Além disso, o que dizer da desigualdade institucionalizada da mulher, especialmente das mulheres muçulmanas, particularmente porque envolve as leis islâmicas de herança, liberdade de movimento, liberdade de socialização, administração de divórcio, procedimentos injustos de testemunho ou casamento infantil? Parece que uma tendência de “clube de velhos” da hierarquia da igreja continua a ser um amargo ponto de discórdia para muitos homens católicos que vêem suas esposas e filhas com respeito e almas iguais aos olhos de Deus.

Esta encíclica pesada, às vezes desconcertante, é ostensivamente elaborada para refletir o legado espiritual da bondade universalmente aclamada de um amado santo católico, Francisco de Assis.

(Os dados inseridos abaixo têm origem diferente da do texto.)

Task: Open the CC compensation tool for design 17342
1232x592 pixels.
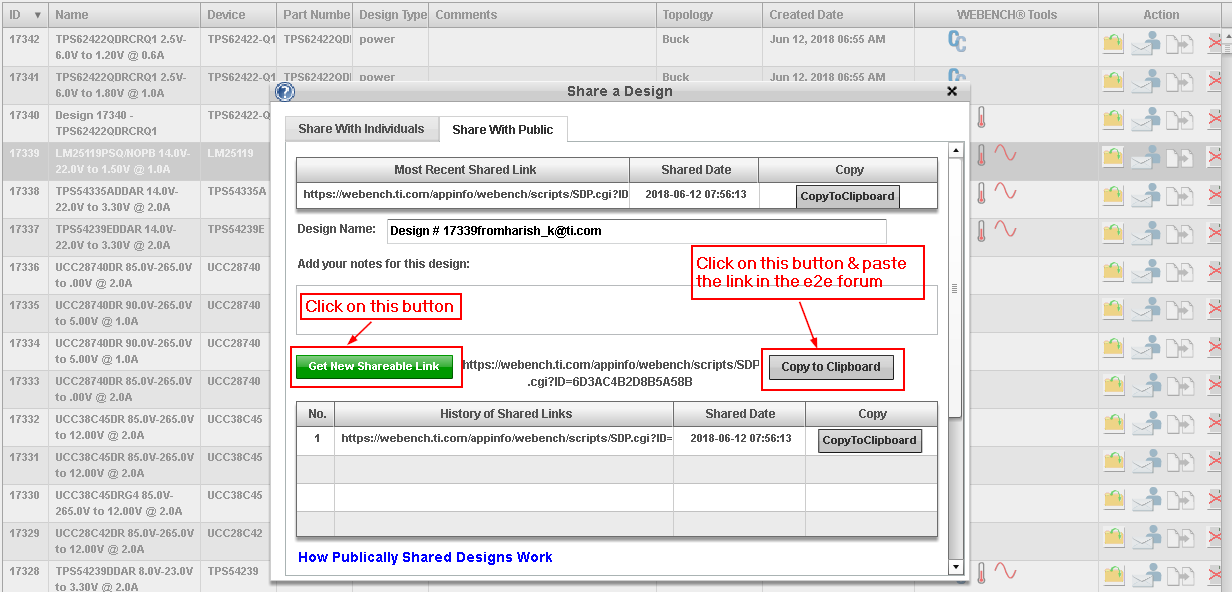Action: [x=957, y=42]
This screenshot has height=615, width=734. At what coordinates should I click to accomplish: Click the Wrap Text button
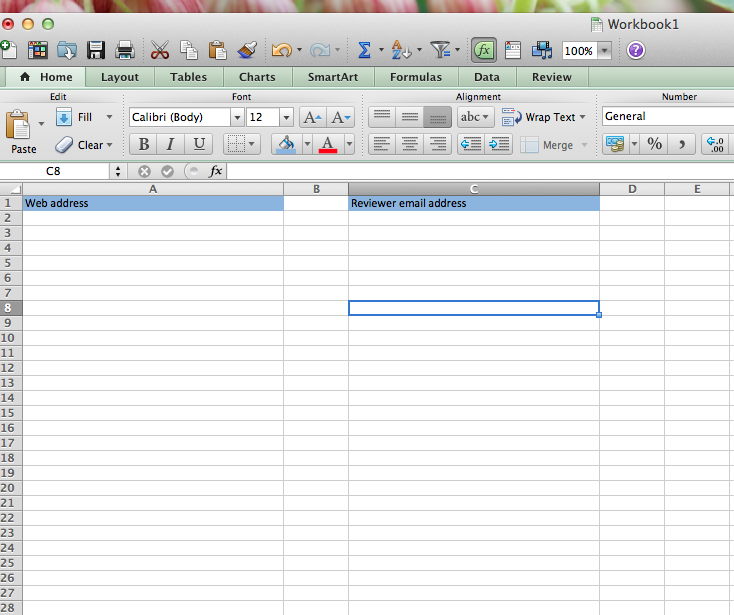click(x=543, y=117)
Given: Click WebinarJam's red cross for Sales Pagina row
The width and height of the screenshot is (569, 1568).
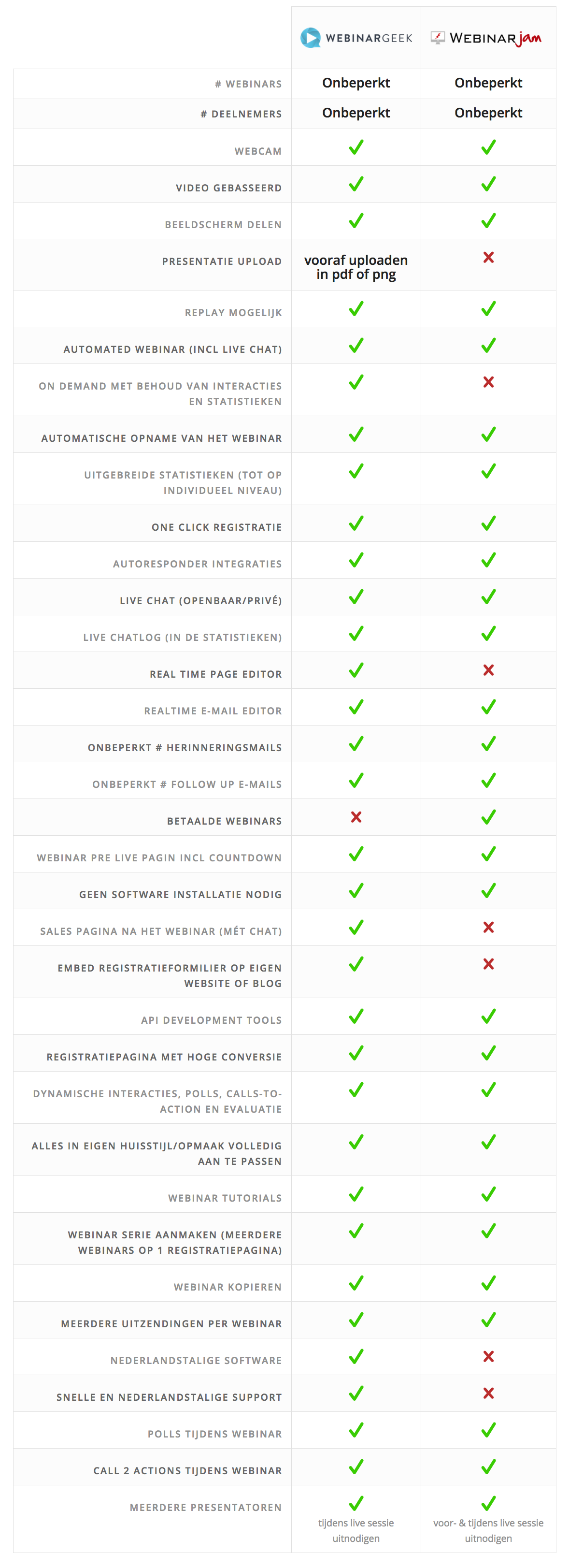Looking at the screenshot, I should click(x=488, y=927).
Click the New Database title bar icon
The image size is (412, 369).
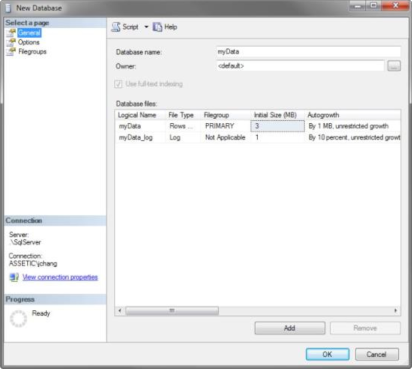tap(8, 8)
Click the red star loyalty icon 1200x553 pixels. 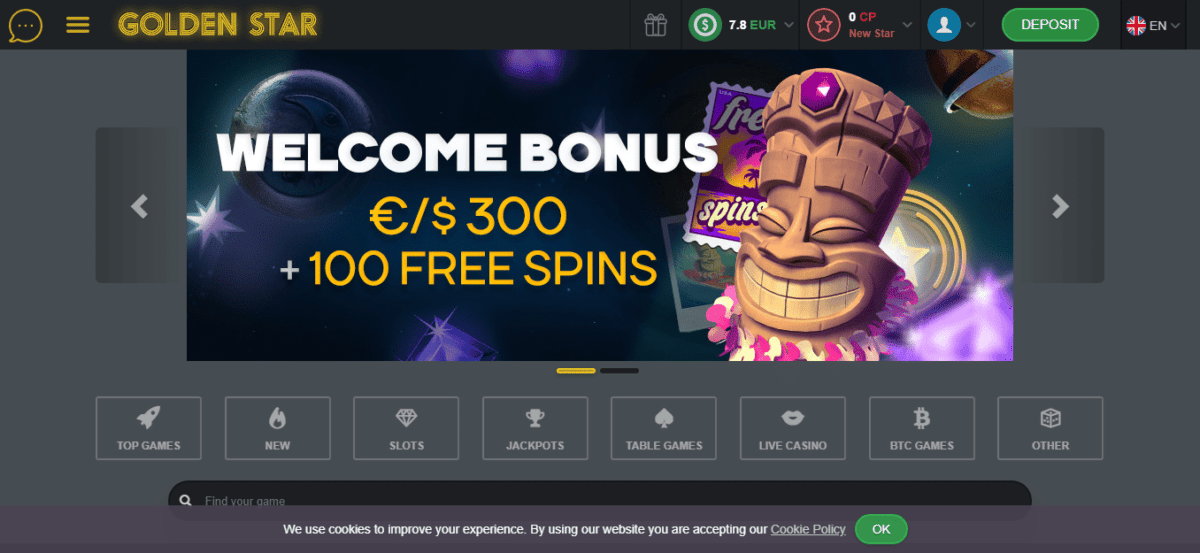click(x=823, y=25)
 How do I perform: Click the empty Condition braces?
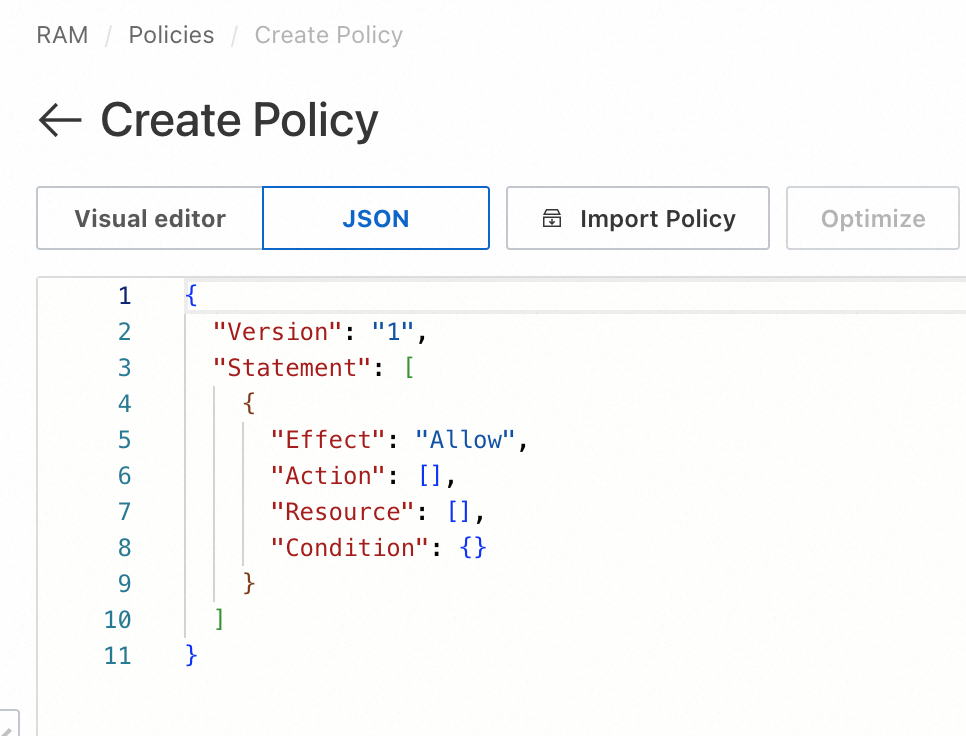pos(473,548)
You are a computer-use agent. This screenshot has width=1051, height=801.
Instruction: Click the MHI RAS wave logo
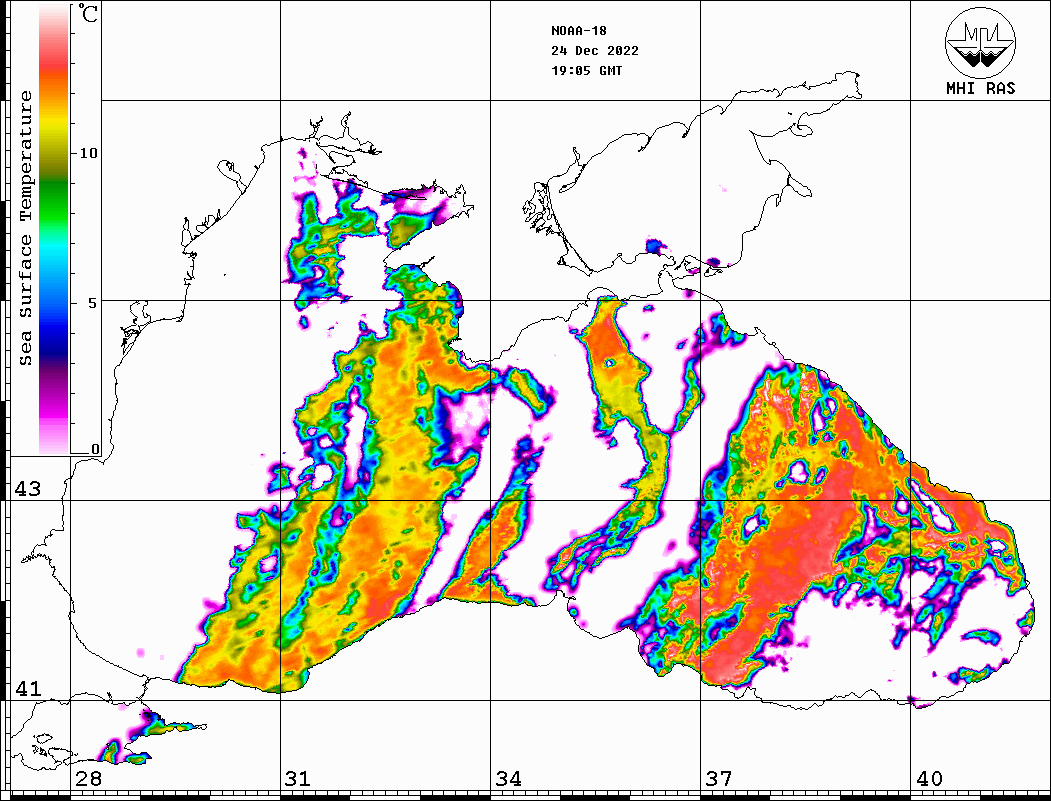(x=980, y=42)
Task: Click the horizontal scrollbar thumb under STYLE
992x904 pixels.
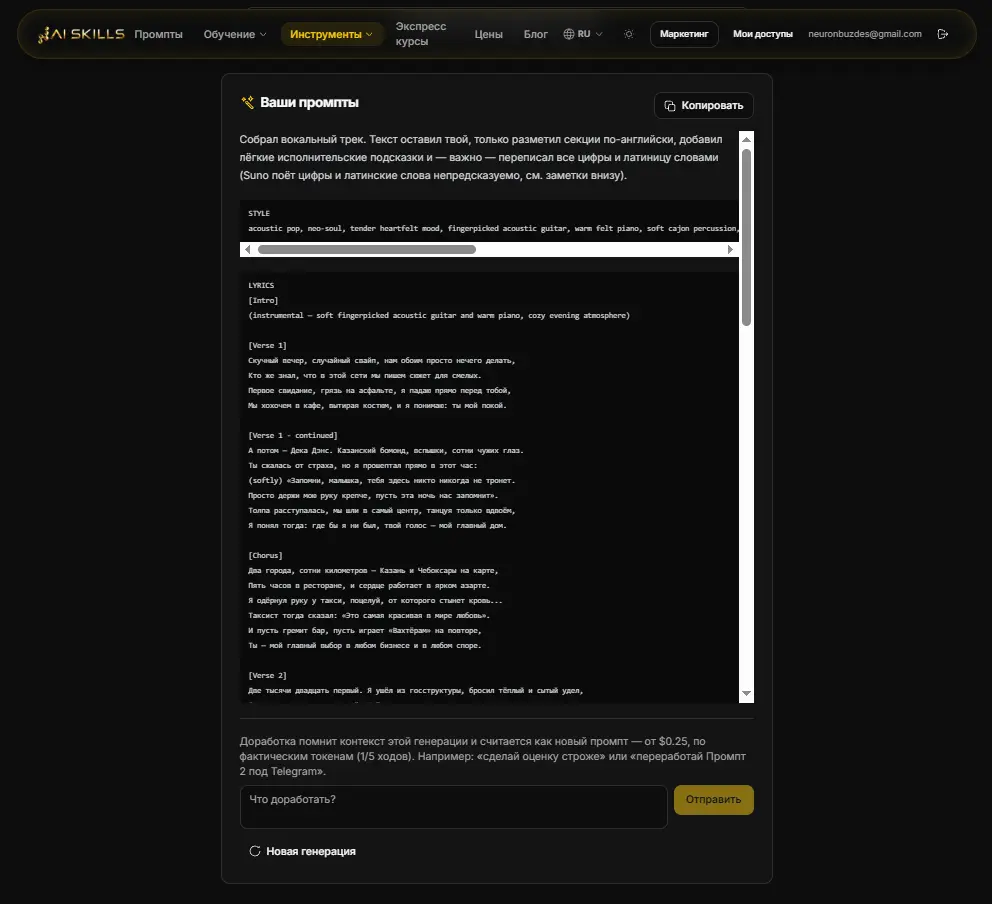Action: pos(367,249)
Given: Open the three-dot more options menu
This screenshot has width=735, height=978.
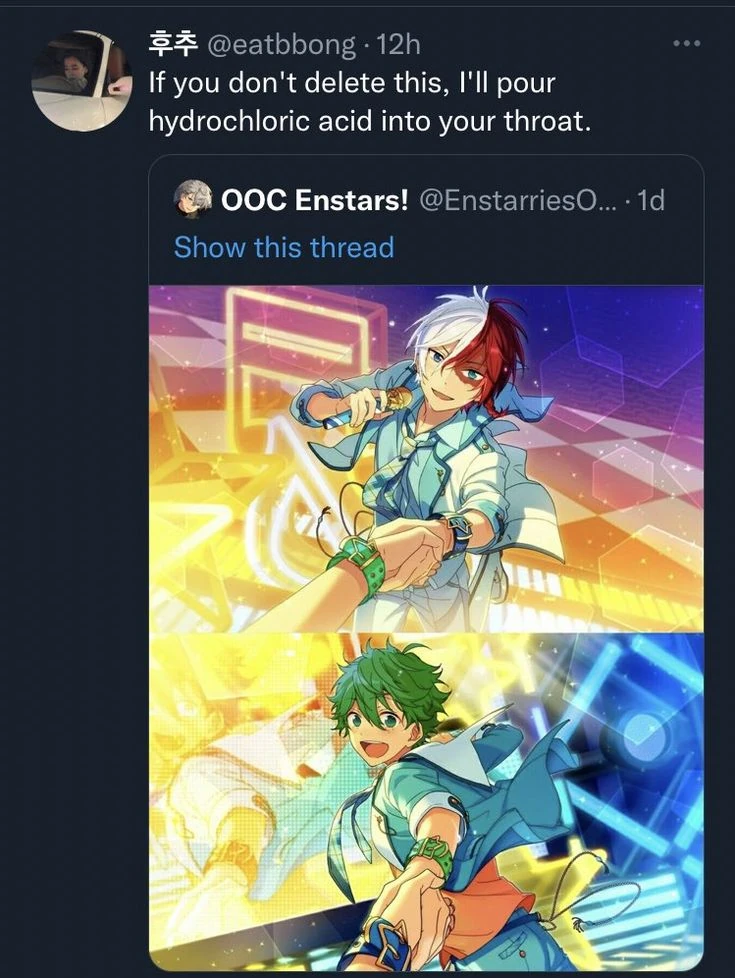Looking at the screenshot, I should (687, 44).
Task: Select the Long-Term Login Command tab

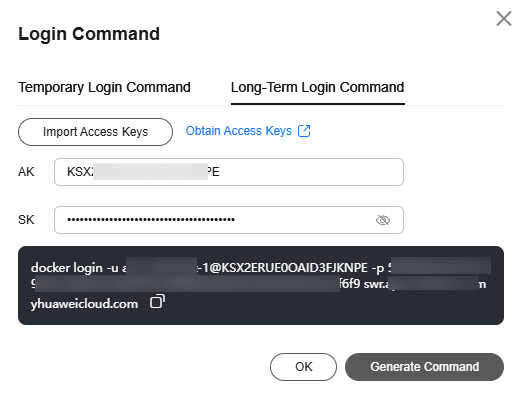Action: [x=318, y=87]
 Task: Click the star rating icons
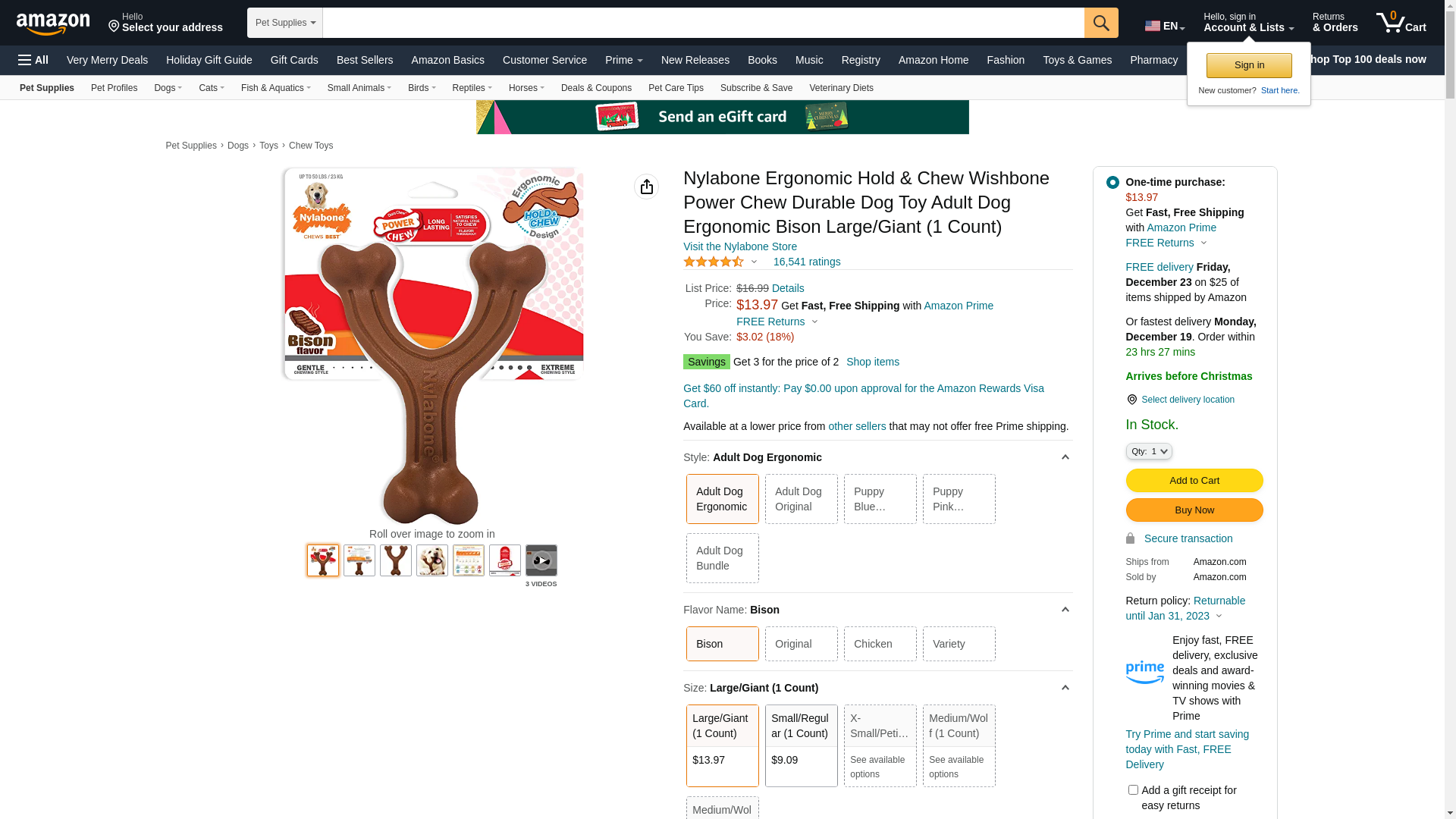pos(714,262)
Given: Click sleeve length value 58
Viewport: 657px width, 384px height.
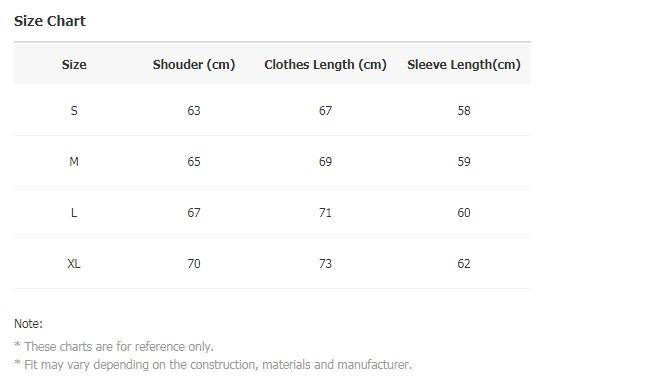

Na verdade, porém, “Fratelli Tutti” parece mais uma tentativa artificial e secular de moldar um modelo para o governo da humanidade que pudesse atrair o apoio de crentes e não crentes. Infelizmente, também pode levar aqueles que desejam derrubar a civilização judaico-cristã a supor que o Ocidente está desfraldando uma bandeira de rendição.